Six weeks later, Clark returned to Washington to see the same general and inquired whether the plan to strike Iraq was still under consideration. The general's response was stunning:
"'Oh, it's worse than that,' he said, holding up a memo on his desk. 'Here's the paper from the Office of the Secretary of Defense [then Donald Rumsfeld] outlining the strategy. We're going to take out seven countries in five years.' And he named them, starting with Iraq and Syria and ending with Iran."
While Clark doesn't name the other four countries, he has mentioned in televised interviews that the hit list included Lebanon, Libya, Somalia and Sudan. Indeed, he has described this same conversation on a few occasions over the past year, including in a speech at the University of Alabama in October 2006, in an appearance on Amy Goodman's "Democracy Now" broadcast last March, and most recently in an interview with CNN anchor Wolf Blitzer on "The Situation Room." On "Democracy Now" he spoke about the meetings and the memo in slightly greater detail, saying that he had made the first Pentagon visit "on or about Sept. 20."
Clark says he didn't read the memo from Rumsfeld's office. When the general first held it up, he remembers asking, "Is it classified?" Receiving an affirmative answer, he said, "Well, don't show it to me." He also says that when he saw the same general last year and reminded him of their conversation, the officer said, "Sir, I didn't show you that memo! I didn't show it to you!"

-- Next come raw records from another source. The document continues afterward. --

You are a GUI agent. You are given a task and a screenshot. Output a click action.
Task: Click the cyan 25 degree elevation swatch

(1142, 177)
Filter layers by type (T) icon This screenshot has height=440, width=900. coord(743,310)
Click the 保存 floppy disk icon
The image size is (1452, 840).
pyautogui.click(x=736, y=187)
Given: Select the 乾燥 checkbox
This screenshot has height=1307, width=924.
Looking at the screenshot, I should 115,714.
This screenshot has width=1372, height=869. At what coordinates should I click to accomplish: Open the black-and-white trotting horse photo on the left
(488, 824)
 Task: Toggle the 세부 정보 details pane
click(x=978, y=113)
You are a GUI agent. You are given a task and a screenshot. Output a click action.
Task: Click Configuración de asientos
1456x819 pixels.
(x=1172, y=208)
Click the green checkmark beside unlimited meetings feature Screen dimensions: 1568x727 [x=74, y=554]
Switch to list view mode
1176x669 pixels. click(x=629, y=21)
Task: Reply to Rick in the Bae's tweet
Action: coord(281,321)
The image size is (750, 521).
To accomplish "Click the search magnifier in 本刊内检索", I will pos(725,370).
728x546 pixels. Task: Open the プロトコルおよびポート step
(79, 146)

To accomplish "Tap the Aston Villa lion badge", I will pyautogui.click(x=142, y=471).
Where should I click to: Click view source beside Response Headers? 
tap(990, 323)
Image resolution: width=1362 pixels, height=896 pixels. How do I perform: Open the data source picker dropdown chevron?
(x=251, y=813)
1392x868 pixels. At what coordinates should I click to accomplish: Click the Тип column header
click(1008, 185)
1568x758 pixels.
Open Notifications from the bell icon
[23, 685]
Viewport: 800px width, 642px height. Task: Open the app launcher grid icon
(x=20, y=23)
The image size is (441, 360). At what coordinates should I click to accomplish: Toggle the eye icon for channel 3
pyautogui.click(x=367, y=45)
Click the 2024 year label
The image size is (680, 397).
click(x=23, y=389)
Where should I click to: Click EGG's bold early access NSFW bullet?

During the Blitzer interview, Clark backed off slightly, conceding that the memo "wasn't [necessarily] a plan. Maybe it was a think piece. Maybe it was a sort of notional concept, but what it was, was the kind of indication of dialogue around this town in official circles ... that has poisoned the atmosphere and made it very difficult for this administration to achieve any success in the region."
Clark's book also describes a telling encounter nearly a decade earlier with neoconservative eminence Paul Wolfowitz, the former deputy secretary of defense under Rumsfeld who resigned under a cloud of scandal from the World Bank last spring. In May 1991, according to Clark, he dropped in for a conversation with Wolfowitz, then the third-ranking civilian in the Pentagon, to congratulate him on the success of the Gulf War.
"We screwed up and left Saddam Hussein in power. The president [then George H.W. Bush] believes he'll be overthrown by his own people, but I rather doubt it," he quotes Wolfowitz lamenting. "But we did learn one thing that's very important. With the end of the Cold War, we can now use our military with impunity. The Soviets won't come in to block us. And we've got five, maybe 10, years to clean up these old Soviet surrogate regimes like Iraq and Syria before the next superpower emerges to challenge us ... We could have a little more time, but no one really knows."
More than a decade and a half later, the neoconservative obsession with regime change persists and flourishes in the upper reaches of the Bush administration, where Vice President Dick Cheney is reportedly pressing for action against Iran. (Of course, by overthrowing Saddam and putting the Shiites in control of Iraq, Cheney and President Bush have already done more to empower Tehran than the ruling mullahs could ever have imagined in their fondest fantasies.) The stated reasons range from Iran's suspected sponsorship of attacks on U.S. troops in Iraq to its worrisome pursuit of nuclear power, but Clark's allegations strongly suggest American policymakers chose war years ago, no matter what Tehran ended up doing.
Perhaps it is time for the appropriate Senate and House committees to start asking harder questions about this administration's secret strategies for the Mideast. They might begin by interviewing Clark behind closed doors about that classified memo -- and to what extent such extreme ideas have promoted the "permanent war" policy that is fundamental to neoconservative ideology.